Rescale the material starting at the line that contains "You are a GUI" and ending at the line that contains "pyautogui.click(x=815, y=591)". Rewrite only those lines in full, multiplying the click coordinates in the answer by 1.7 and rounding them to whole numbers with halves rounded up. Leave every other number unchanged, and leave out the pictures.

** Begin Data **

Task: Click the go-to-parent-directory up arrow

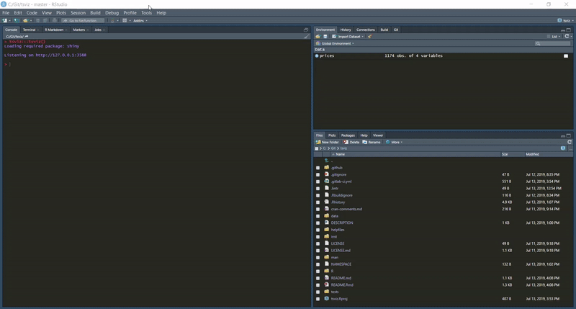Action: point(326,161)
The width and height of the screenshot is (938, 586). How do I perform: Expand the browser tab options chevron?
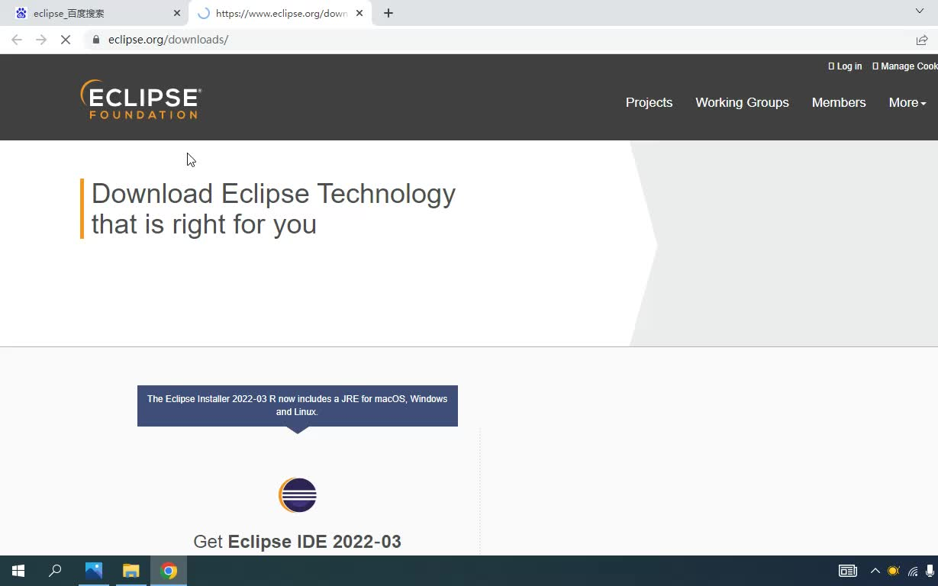(x=918, y=11)

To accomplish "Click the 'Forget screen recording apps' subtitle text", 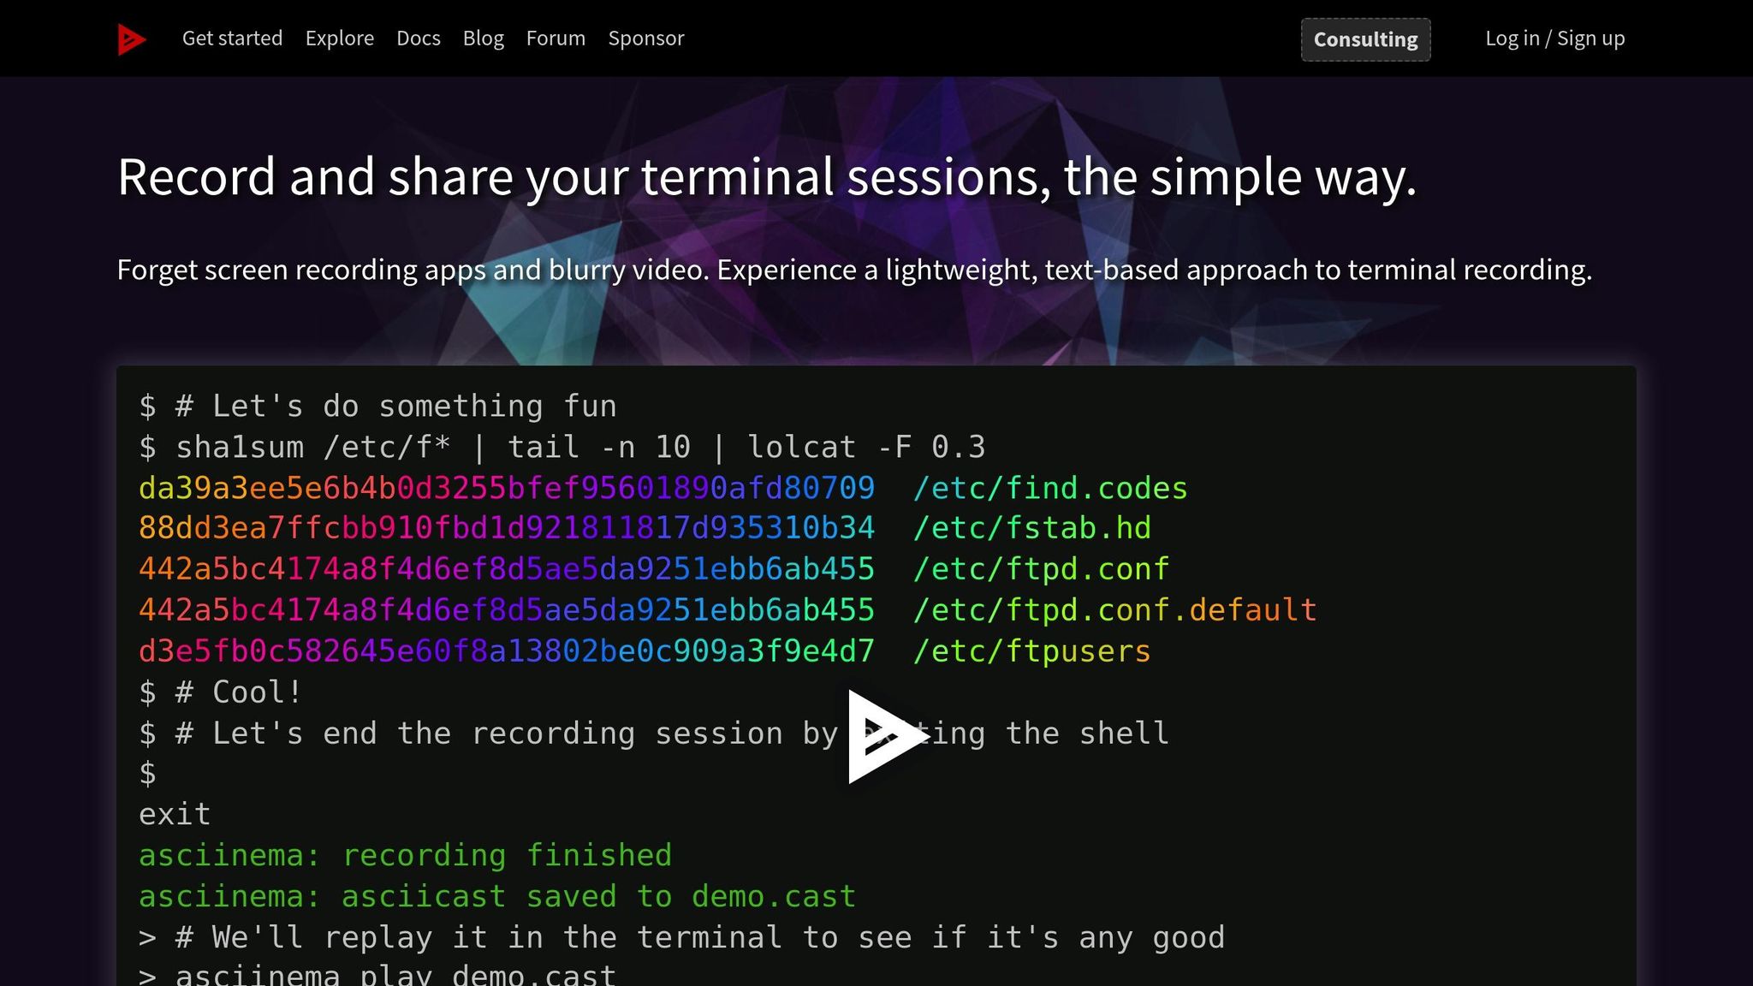I will [853, 270].
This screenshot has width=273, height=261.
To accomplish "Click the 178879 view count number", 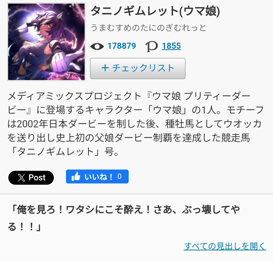I will tap(122, 46).
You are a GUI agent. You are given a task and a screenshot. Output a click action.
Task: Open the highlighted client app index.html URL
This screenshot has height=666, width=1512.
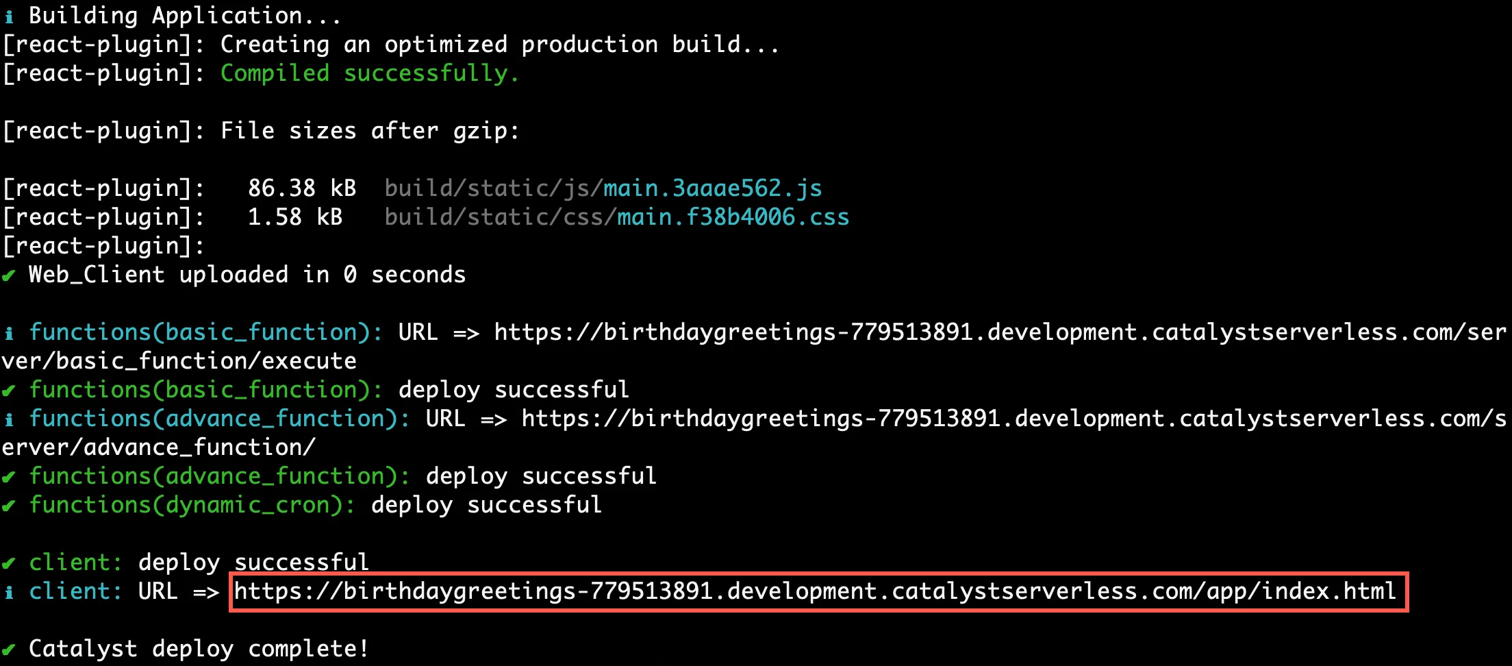pyautogui.click(x=815, y=591)
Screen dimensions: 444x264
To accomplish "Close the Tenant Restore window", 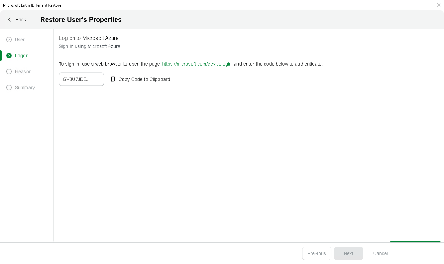I will coord(438,5).
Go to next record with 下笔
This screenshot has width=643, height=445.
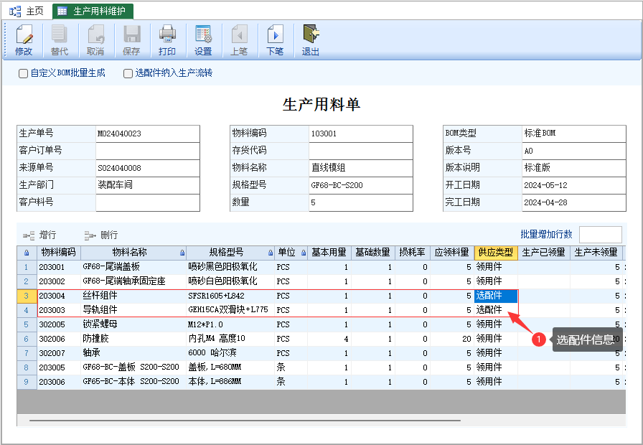tap(275, 39)
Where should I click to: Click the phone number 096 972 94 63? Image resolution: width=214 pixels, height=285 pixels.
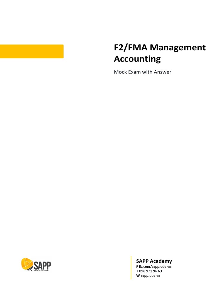150,271
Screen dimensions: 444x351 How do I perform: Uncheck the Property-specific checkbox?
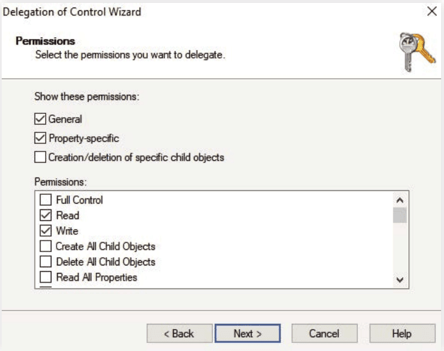[x=40, y=138]
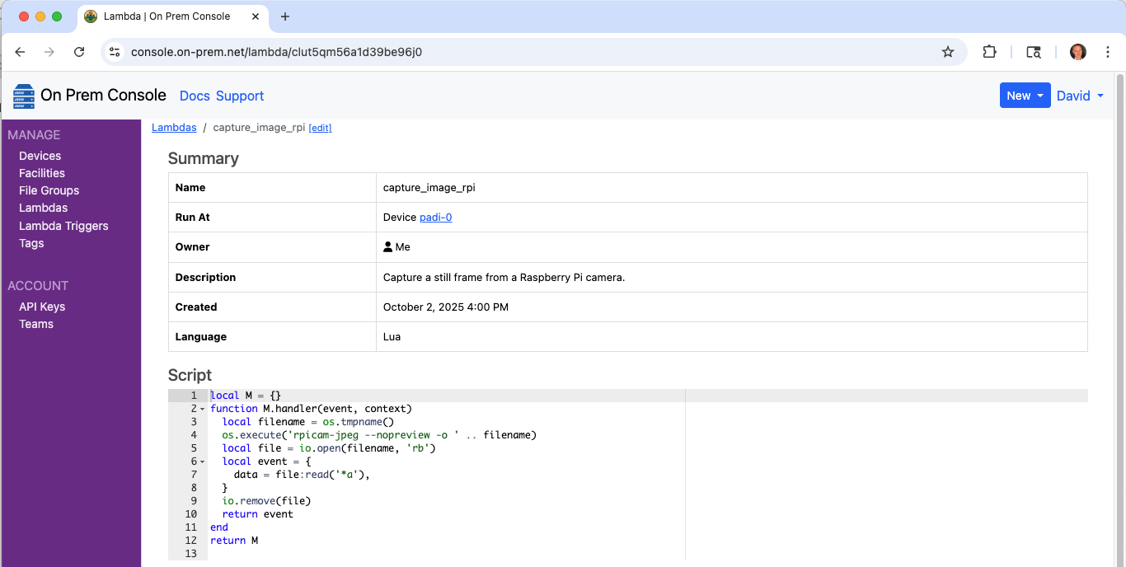The height and width of the screenshot is (567, 1126).
Task: Reload the current page
Action: pos(79,51)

** End Data **

**Response to the exercise**
You are a GUI agent. You are given a task and a screenshot. Output a click action.
Task: Open the highlighted client app index.html URL
This screenshot has height=666, width=1512.
pyautogui.click(x=1386, y=1005)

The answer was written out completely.